Highlights & Insights¶
- Unified Motion Representation and Supervision via Curve Reduction: Pruning Bézier control points naturally provides multi-level targets, where reconstruction is the inverse process—highly self-consistent design.
- TAD as more than Downsampling: By solving for optimal control point lengths along tangents to fit the original curve, TAD preserves dynamics better than simple subsampling or linear interpolation.
- Block-wise Causal Mask as Explicit Inductive Bias: Forcing each token to attend only to coarser levels and point cloud features makes the "coarse-to-fine guidance" explicit and explainable.
- Single Forward Pass replacing Iterative Inference: Unlike previous progressive methods, BMLiCap outputs all levels in one forward pass, balancing progressive accuracy gains with efficiency.
Limitations & Future Work¶
- Training depends on relatively clean GT trajectories for Bézier fitting; noisy/misaligned GT labels (e.g., NoiseMotion) hinder performance.
- Optimal time window size depends on dataset characteristics; there is currently no adaptive window mechanism.
- Qualitative data on real-time performance is missing; the latency of a 12-layer Transformer + IK solver is not quantified.

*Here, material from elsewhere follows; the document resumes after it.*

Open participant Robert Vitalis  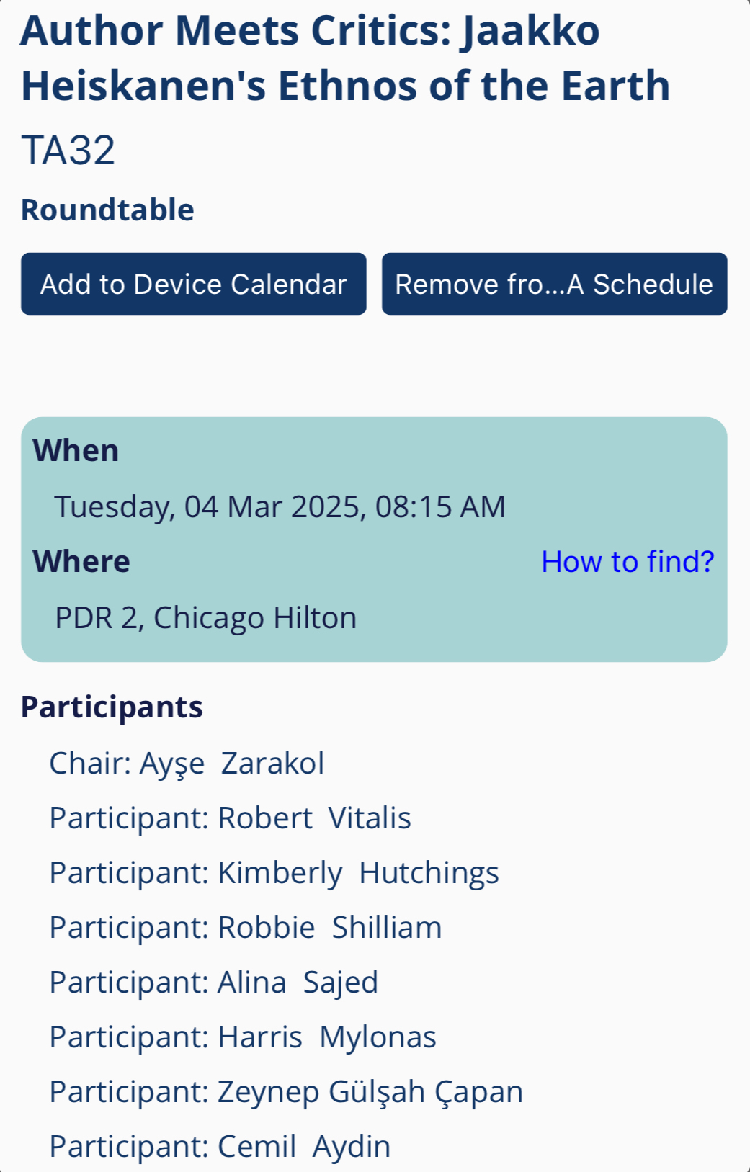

- Only validated in the LiDAR single-modality setting; benefits of multi-modal cues (IMU/RGB) are not explored.
Related Work & Insights¶
- vs LiveHPS / LiveHPS++: While prior works learn spatio-temporal consistency priors (vertex teacher signals, velocity prediction), this work utilizes kinematic patterns of motion itself via Bézier parameterization. This leads to superior performance during long occlusions and much lower AE.
- vs LiDARCap / LiDAR-HMR: Follows LiDARCap's dataset and IK baseline but replaces per-frame/iterative reconstruction with multi-level Bézier representations + single-forward progressive reconstruction.
- vs DCT/VAE/B-Spline: DCT's orthogonal components make early error correction difficult and introduce ringing; VAE/B-Splines over-smooth. \(C^1\) Bézier + TAD provides an optimal balance (Table 2).
Rating¶
- Novelty: ⭐⭐⭐⭐⭐ Using curve reduction to unify motion representation and multi-level supervision is highly novel and consistent.
- Experimental Thoroughness: ⭐⭐⭐⭐⭐ SOTA across 4 benchmarks and 3 metrics; comprehensive ablations on representations, components, and frame loss.
- Writing Quality: ⭐⭐⭐⭐ Clear logic and diagrams, though some formulas and notations are dense.
- Value: ⭐⭐⭐⭐ Significantly improves accuracy and continuity in occluded scenarios, with high practical utility for autonomous driving and robotics.